→ Description of the task: Starting with the line that contains "Submit to StudsRin™ (950, 588)" and stopping after the line that contains "StudsRin™ (124, 39)", return each line below exactly as written, with no others.

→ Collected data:
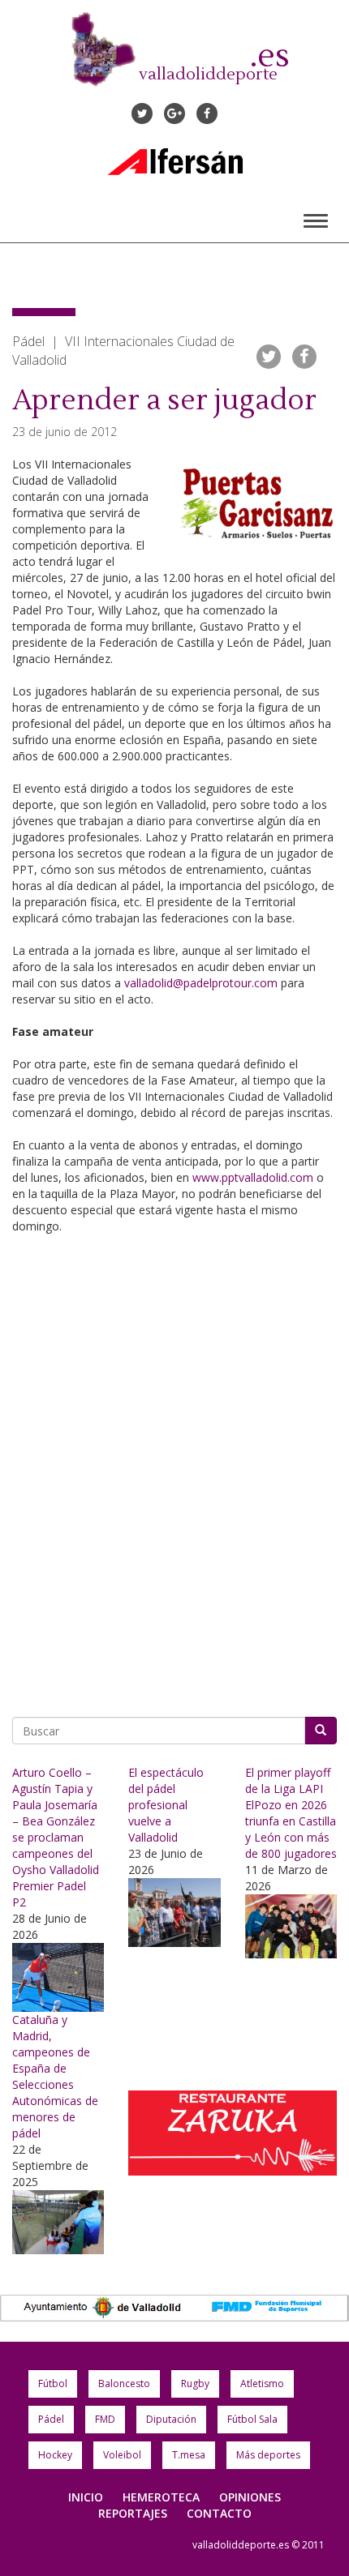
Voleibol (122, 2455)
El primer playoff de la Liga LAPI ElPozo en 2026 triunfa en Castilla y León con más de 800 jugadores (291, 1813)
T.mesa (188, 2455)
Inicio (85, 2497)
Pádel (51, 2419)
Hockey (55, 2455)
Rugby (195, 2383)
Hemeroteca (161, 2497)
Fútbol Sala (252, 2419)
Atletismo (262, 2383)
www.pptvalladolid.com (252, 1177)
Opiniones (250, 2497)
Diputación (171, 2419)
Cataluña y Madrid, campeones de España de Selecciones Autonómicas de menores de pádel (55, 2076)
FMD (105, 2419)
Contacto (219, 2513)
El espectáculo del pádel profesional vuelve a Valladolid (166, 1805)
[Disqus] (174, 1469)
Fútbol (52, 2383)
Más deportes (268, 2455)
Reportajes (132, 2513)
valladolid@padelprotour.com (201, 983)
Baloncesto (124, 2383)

...

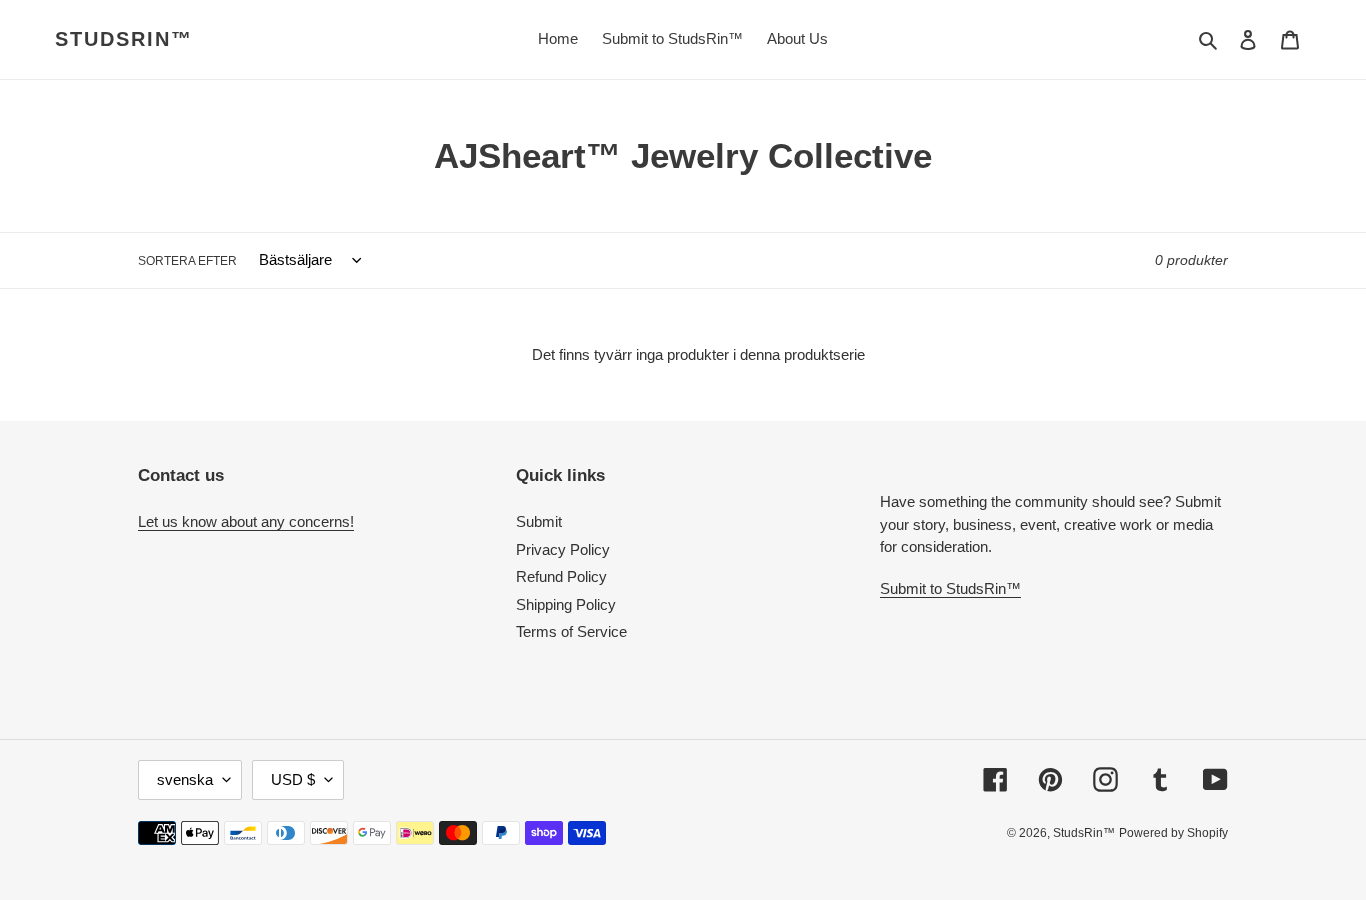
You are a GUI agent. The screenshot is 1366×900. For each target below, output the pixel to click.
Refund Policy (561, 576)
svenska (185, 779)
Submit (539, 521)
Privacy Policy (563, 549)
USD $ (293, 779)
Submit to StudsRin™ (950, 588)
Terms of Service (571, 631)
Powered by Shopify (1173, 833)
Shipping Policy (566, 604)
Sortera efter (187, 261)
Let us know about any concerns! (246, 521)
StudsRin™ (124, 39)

→ Task output:
Submit to StudsRin™ (950, 588)
Terms of Service (571, 631)
Powered by Shopify (1173, 833)
Shipping Policy (566, 604)
Sortera efter (187, 261)
Let us know about any concerns! (246, 521)
StudsRin™ (124, 39)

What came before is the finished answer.